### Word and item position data
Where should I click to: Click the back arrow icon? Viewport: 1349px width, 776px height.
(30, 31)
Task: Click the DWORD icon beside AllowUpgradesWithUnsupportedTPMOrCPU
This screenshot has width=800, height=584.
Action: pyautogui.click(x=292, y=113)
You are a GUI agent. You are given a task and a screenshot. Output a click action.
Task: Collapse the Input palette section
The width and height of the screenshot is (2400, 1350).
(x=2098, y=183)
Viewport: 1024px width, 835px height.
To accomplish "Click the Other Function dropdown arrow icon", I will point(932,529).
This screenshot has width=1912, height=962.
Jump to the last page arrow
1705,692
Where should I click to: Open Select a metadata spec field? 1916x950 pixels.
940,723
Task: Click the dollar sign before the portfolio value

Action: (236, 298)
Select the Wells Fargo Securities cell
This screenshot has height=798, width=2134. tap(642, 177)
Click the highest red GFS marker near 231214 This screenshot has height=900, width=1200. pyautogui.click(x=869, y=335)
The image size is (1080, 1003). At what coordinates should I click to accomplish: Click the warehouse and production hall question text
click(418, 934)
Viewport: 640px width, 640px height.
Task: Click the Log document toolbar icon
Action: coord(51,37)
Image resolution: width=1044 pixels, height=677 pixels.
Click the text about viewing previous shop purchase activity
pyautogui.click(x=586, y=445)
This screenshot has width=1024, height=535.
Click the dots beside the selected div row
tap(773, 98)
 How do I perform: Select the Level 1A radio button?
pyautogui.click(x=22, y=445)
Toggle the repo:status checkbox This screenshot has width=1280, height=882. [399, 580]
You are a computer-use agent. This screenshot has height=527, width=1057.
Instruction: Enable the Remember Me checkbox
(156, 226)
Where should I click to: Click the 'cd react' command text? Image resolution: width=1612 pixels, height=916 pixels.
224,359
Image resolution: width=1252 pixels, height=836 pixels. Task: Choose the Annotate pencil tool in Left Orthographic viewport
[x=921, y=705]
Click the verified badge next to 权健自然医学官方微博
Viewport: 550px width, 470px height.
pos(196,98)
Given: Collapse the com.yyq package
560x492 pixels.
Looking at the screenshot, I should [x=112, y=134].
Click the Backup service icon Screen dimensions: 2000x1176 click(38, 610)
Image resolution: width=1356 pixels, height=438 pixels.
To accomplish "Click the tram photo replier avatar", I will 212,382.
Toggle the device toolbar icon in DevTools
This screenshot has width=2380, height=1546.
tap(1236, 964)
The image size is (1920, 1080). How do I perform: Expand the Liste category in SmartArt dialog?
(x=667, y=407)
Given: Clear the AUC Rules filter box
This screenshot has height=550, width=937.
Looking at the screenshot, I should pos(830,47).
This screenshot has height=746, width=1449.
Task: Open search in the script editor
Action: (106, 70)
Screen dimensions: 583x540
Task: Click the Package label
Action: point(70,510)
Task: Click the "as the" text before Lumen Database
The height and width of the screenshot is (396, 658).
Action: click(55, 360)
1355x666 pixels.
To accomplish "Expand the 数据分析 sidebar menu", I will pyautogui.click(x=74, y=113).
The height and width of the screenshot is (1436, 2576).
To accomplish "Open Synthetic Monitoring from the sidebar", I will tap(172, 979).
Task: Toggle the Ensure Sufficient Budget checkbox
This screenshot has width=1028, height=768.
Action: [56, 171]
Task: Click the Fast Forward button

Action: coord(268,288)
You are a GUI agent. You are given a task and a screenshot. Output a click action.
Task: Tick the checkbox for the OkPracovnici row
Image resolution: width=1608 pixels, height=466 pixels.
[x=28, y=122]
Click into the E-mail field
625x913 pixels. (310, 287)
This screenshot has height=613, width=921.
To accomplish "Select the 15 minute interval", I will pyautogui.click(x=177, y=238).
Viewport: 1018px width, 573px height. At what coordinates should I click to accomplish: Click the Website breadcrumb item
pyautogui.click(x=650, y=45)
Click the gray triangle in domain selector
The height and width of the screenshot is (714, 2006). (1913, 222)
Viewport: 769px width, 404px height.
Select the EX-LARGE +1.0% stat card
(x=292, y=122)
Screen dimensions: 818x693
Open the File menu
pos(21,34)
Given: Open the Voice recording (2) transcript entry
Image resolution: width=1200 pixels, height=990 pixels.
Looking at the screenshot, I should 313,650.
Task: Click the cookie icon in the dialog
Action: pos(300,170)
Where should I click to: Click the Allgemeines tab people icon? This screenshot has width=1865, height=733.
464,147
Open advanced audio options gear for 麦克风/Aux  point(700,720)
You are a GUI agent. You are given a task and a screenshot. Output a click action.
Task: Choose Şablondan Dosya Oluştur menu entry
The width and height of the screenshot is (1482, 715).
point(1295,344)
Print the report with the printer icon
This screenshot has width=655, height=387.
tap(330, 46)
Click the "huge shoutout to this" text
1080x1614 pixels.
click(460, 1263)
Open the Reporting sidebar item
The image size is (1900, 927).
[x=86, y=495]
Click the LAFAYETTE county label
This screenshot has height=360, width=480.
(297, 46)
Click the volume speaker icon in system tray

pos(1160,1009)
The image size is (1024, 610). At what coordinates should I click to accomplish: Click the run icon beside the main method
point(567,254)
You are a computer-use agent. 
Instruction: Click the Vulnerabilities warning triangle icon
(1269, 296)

### Problem details
Please return the part of the listing that opens with the line containing "Toggle the repo:status" and closes with the line containing "pos(196,98)", both included, without any changes.

### Answer to this task
Toggle the repo:status checkbox This screenshot has width=1280, height=882. [399, 580]
You are a computer-use agent. This screenshot has height=527, width=1057.
Instruction: Enable the Remember Me checkbox
(156, 226)
Where should I click to: Click the 'cd react' command text? Image resolution: width=1612 pixels, height=916 pixels.
224,359
Image resolution: width=1252 pixels, height=836 pixels. Task: Choose the Annotate pencil tool in Left Orthographic viewport
[x=921, y=705]
Click the verified badge next to 权健自然医学官方微博
Viewport: 550px width, 470px height.
pos(196,98)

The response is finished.